Lycophytes have microphylls (sm. leaves ) with only a single unbranched vein.
other vascular plants have highly-branched megaphylls.
2. A sporophyte-dominant life cycle evolved in seedless vascular plants
The reduction in the size of the gametophytes is most extreme in seed plants.
Ferns may be homosporous and heterosporous plants.
A homosporous plant produces a single bisexual spore (gametophyte).
A heterosporous plant makes megaspores (archegonia) and microspores (antheridia)
3. Lycophyta and Pterophyta are the two phyla of modern seedless vascular plants
Lycophyta dominated the Carboniferous period; about 1,000 species survive.
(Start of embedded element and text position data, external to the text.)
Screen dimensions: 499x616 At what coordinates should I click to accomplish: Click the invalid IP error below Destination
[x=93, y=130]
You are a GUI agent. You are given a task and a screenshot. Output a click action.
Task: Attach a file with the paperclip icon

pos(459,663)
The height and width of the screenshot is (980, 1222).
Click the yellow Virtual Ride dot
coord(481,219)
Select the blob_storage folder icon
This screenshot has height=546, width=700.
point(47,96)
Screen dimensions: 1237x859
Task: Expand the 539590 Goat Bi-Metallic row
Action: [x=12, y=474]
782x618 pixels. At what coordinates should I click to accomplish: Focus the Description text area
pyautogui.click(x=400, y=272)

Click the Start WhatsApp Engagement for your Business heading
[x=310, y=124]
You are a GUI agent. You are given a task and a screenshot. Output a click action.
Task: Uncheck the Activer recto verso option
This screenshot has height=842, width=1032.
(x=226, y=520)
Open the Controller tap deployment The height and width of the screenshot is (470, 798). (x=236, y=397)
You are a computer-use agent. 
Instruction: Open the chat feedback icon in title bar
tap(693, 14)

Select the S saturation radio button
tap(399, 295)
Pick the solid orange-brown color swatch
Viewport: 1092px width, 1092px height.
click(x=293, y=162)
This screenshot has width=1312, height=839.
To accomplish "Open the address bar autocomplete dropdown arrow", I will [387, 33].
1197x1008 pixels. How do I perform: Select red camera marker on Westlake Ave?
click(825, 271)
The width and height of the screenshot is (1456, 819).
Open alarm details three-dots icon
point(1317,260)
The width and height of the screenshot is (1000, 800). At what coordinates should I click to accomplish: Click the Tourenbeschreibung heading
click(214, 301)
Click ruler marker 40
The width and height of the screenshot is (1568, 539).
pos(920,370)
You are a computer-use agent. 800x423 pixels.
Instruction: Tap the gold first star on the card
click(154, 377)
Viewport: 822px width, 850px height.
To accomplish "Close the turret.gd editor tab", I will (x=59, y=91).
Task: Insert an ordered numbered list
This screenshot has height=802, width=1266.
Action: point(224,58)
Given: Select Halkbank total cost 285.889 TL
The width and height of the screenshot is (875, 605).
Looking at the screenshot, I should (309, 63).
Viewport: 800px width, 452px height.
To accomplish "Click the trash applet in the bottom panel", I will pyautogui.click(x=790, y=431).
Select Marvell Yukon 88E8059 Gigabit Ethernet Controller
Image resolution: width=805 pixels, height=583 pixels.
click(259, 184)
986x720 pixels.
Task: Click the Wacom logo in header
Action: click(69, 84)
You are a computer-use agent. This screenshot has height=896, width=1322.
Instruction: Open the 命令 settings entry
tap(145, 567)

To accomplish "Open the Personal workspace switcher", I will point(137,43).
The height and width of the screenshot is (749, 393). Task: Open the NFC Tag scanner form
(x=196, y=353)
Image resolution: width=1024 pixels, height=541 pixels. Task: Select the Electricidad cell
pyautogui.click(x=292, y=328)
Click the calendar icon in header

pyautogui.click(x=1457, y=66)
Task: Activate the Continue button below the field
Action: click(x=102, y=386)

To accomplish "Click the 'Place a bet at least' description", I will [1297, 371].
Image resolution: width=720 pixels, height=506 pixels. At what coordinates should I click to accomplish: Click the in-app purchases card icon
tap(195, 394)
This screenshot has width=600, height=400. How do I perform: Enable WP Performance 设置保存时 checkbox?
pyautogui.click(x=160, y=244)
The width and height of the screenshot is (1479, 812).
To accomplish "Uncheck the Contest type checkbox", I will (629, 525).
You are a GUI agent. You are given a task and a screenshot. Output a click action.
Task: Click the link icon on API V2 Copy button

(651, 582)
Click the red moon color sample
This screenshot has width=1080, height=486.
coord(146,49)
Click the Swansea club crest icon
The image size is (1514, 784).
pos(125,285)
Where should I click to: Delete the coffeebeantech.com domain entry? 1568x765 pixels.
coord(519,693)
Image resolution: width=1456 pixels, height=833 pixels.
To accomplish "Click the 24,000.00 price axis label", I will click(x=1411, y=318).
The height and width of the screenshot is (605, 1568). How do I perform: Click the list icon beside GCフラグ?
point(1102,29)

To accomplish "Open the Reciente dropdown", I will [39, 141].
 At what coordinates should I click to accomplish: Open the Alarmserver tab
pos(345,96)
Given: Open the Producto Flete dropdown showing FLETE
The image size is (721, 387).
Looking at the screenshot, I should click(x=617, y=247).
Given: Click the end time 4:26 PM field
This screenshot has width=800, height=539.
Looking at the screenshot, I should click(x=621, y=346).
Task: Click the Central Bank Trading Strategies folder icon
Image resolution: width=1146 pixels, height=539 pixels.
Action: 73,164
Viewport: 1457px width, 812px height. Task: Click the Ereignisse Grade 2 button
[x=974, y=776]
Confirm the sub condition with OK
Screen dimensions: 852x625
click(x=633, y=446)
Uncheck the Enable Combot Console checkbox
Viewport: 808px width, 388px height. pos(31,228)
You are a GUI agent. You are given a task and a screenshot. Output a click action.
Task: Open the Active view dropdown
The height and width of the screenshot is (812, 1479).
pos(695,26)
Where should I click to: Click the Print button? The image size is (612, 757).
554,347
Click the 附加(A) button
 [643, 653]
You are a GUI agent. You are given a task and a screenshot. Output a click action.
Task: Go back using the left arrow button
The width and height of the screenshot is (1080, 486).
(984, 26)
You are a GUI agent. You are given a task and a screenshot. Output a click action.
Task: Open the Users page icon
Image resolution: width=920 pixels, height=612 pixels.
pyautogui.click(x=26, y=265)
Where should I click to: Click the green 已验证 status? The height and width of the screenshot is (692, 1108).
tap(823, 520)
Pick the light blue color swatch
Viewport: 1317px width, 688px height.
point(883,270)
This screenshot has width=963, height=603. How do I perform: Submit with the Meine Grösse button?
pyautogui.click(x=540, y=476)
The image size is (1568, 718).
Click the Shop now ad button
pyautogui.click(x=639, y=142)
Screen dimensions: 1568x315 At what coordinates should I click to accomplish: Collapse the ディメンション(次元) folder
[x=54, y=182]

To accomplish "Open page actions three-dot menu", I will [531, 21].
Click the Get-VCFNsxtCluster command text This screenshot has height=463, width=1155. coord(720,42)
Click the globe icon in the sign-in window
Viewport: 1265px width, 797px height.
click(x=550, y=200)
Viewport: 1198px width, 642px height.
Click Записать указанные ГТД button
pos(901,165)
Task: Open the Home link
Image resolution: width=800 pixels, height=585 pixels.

Many modern tropical species grow on trees as epiphytes
Sporophytes have upright stems (with microphylls) and horizontal stems with roots.
Specialized leaves ( sporophylls) bear clustered sporangia (club shaped)
Spores develop into tiny photosynthetic or nonphotosynthetic haploid gametophytes.
Pterophyta - ferns and their relatives.
Psilophytes (whisk ferns) have Y-like branching and lack true leaves and roots.
Sphenophytes (horsetails ), about 15 species in the genus Equisetum survive.
Upright hollow stems (photosynthetic) and roots from horizontal rhizomes.
Reproductive stems produce clusters of sporophylls in cones at their tips.
Ferns, there are over 12,000 species today.
Many have rhizomes with megaphyllous leaves and highly branched vasculature.
Produce clusters of sporangia ( sori) on the back of leaves (sporophylls).
4. Seedless vascular plants formed vast “coal forests” during the Carboniferous period
The phyla Lycophyta and Pterophyta formed forests during the Carboniferous period about 290-360 million years ago.